Severance continúa siendo una gran serie sobre la subjetividad, la identidad y sus paradojas, pero después de esta temporada, la relación entre esta problemática y el mundo del trabajo quedó un poco, bueno, disociada. Acá entrá de lleno el tercer vértice, el del misterio. Uno de los excesos más maravillosos que estaba ya en la premisa de la serie es que por un lado los outies no saben de qué trabajan los innies, pero por otro los innies tampoco saben qué están haciendo cliqueando números en una pantalla en base a emociones imprecisas. Esta doble capa de misterio, que en términos racionales parece innecesaria (¿cuál es el punto del procedimiento de separar innie del outie si el trabajo consiste solo en cliquear números? sería distinto si los innies torturaran o mataran gente), funcionaba tan bien en parte por su comentario social implícito. El trabajo se promociona como “misterioso e importante” pero en realidad es profundamente estúpido, como casi todo lo que pasa en cualquier oficina del mundo. No solo el outie está alienado de su trabajo, el innie también. Lo mismo Miss Cobel o Milchick, pese a no estar disociados.
Pero en la segunda temporada ya no nos enfrentamos con una “junta” fantasmática que se comunica a través de una secretaria que es toda sonrisas. Vimos a los poderosos interactuar y vimos que Lumon tiene una agenda (o al menos una): la producción de innies perfectos. Los números en el monitor generan sentimientos porque son sentimientos reales (y no, como parecía sugerirse al principio, porque en el vacío de sentido total que es la vida de un innie, hay que proyectar algo para sobrevivir un día más) y Gemma es una prisionera en el sentido más estricto y literal del término, comparable a las prisioneras de Handmaid’s Tale.

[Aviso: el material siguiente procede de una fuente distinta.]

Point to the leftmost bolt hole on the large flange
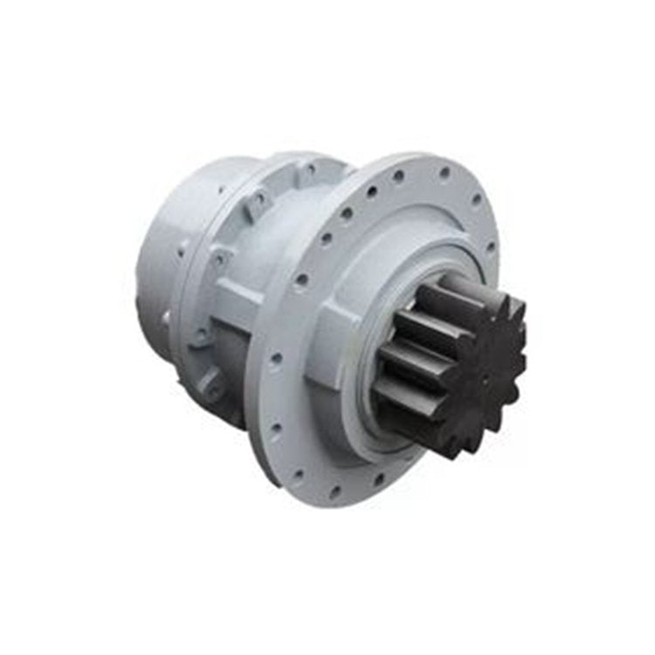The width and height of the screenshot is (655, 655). click(x=276, y=358)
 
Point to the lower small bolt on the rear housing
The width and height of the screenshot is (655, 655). click(x=165, y=320)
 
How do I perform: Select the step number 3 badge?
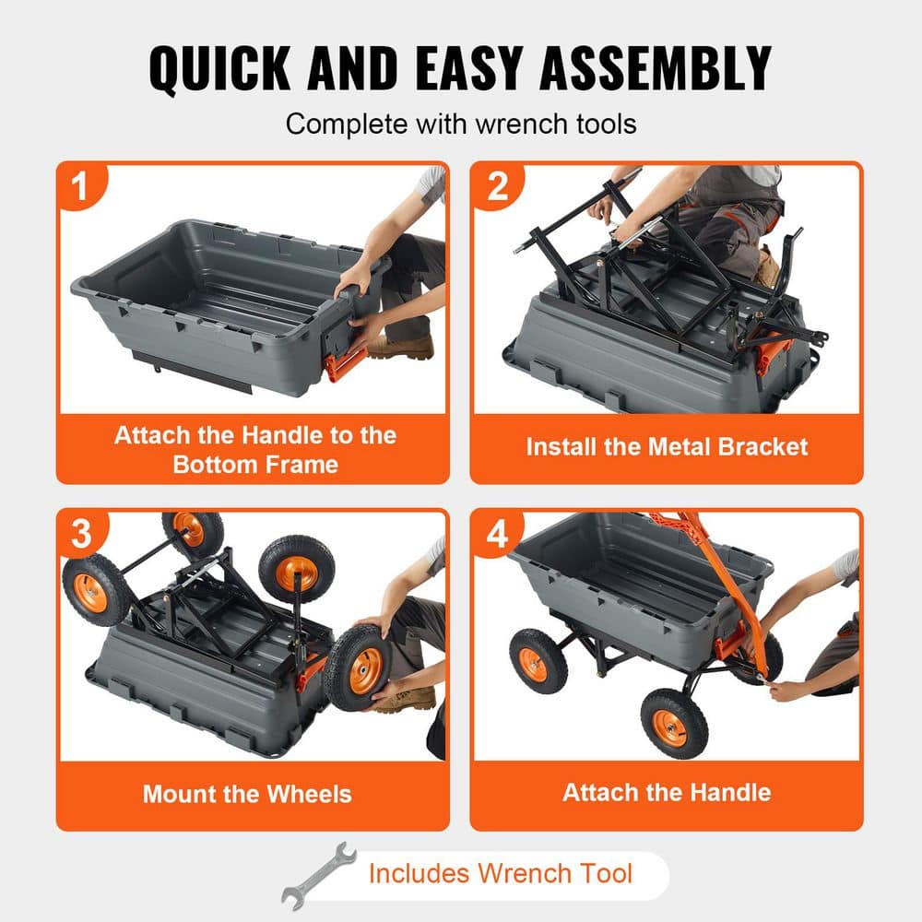[80, 533]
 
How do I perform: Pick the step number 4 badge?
[497, 533]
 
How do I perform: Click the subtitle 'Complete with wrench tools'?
[461, 124]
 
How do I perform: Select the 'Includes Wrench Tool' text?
[501, 873]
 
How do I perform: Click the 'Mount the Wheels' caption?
[247, 793]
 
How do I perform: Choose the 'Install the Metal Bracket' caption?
[667, 447]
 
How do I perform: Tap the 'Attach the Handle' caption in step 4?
[667, 792]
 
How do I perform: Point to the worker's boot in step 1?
[402, 347]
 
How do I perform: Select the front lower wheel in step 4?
[674, 724]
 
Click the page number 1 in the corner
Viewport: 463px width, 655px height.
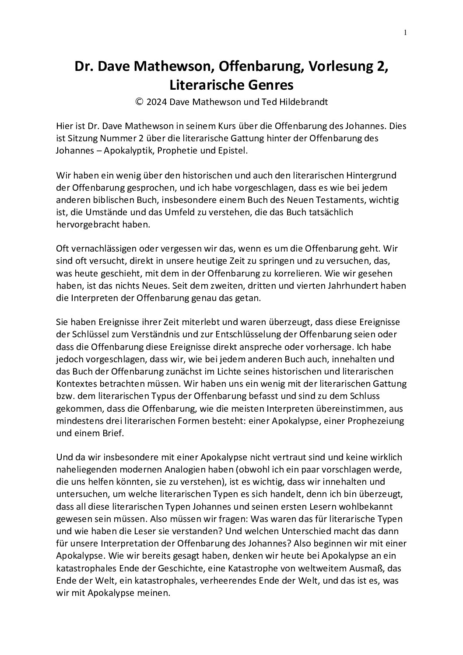(x=405, y=32)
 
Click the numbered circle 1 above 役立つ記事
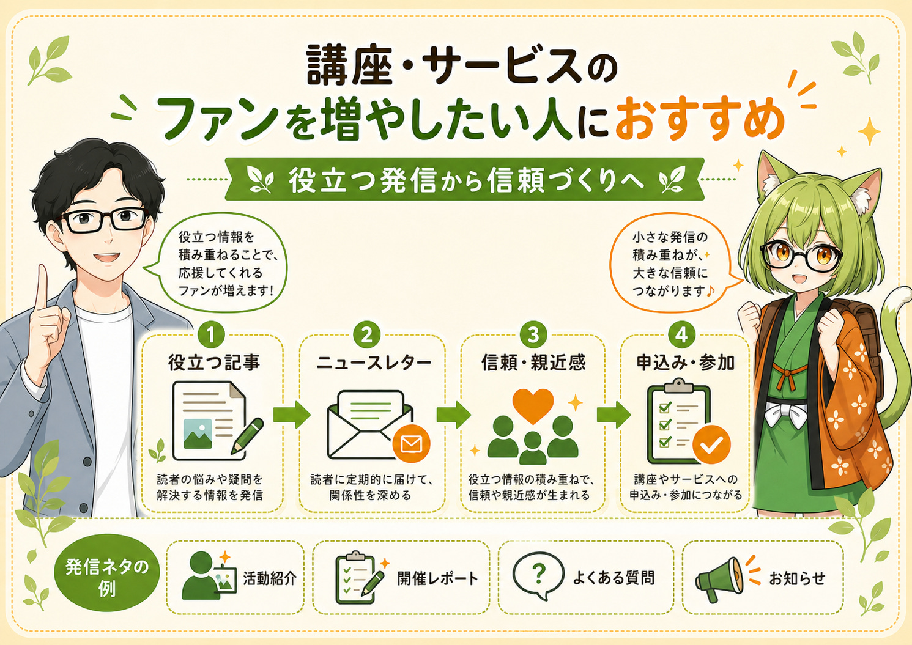211,335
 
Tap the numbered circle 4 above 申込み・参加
681,335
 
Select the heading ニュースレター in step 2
374,363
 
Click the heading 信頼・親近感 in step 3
533,363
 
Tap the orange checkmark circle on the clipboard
711,445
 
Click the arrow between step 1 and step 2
292,415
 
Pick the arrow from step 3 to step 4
614,415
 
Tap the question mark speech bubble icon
538,575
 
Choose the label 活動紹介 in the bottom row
270,578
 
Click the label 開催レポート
438,578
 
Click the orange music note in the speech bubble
711,290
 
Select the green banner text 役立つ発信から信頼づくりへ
466,180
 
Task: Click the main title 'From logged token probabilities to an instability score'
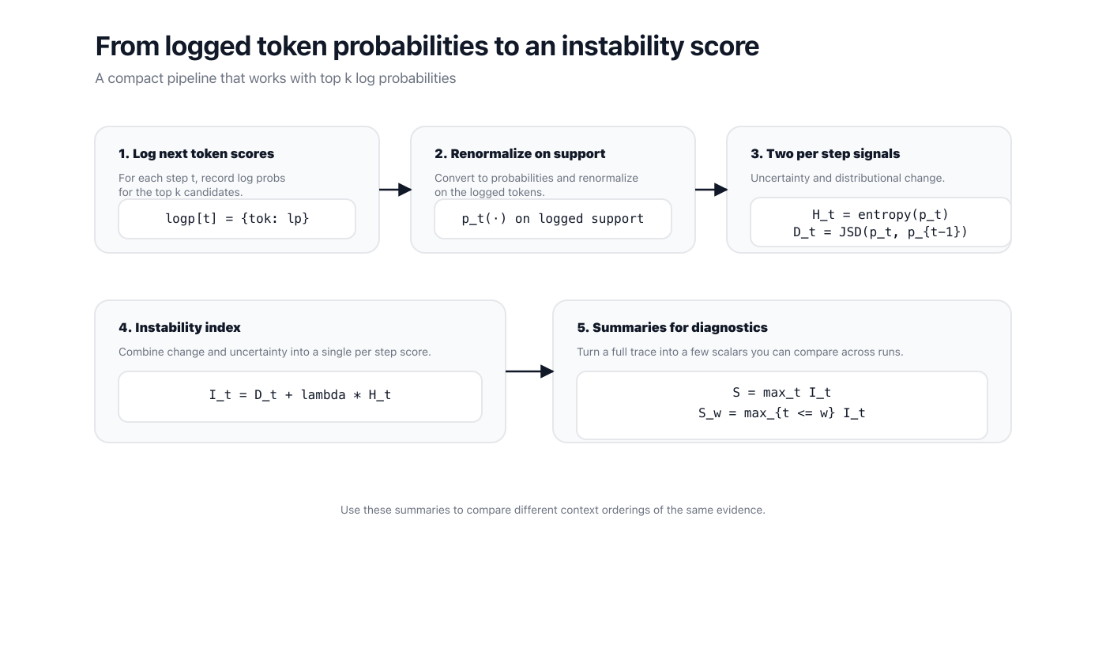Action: tap(427, 47)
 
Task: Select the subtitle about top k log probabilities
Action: tap(275, 78)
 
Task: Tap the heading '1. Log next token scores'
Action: tap(196, 154)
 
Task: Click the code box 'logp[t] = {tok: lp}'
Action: tap(237, 219)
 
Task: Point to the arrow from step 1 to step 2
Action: tap(395, 190)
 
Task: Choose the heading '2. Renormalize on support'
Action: tap(520, 154)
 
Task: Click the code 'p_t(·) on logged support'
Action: tap(553, 219)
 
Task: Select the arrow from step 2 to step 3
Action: tap(711, 190)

Otra comparación más precisa (aunque un poco más oscura) es con el personaje de Oona Chaplin en el especial de Black Mirror de 2014. Allí veíamos como la conciencia del personaje era clonada, y el “clon” (una IA sin cuerpo que se autopercibía como humana) era reducida a un rol de servidumbre absoluta bajo amenaza de tortura ante cualquier desobediencia.
La idea de crear agentes con toda la inteligencia y capacidad de un ser humano pero sin ninguna posibilidad de reclamar y/o hacer valer cualquier derecho está quedando rápidamente obsoleta frente lo comparativamente barato que son las IA que ya conocemos (y que no requieren comida ni violan tratados internacionales), aunque esto no tiene por qué causar que la distopía que pone en escena Severance deje de resultar interesante o atendible. A fin de cuentas, cada vez más personas se apasionan (o dicen hacerlo) con el estoicismo para poder disociar más efectivamente la corrupción inherente al mundo en el que viven de la autonomía virtuosa de su pensamiento, y en muchos casos, también de su virilidad.
Para terminar: juzgar un relato por su capacidad de funcionar como una crítica de la ideología del presente siempre tiende un poco al reduccionismo. Pero las fallas narrativas de la segunda temporada de Severance son tan abundantes y obvias que parecía ocioso analizarlas una a una sin ponerlas en relación con el problema general del que son tanto causa como consecuencia. Y ese problema no se soluciona poniendo a bailar a Milchik.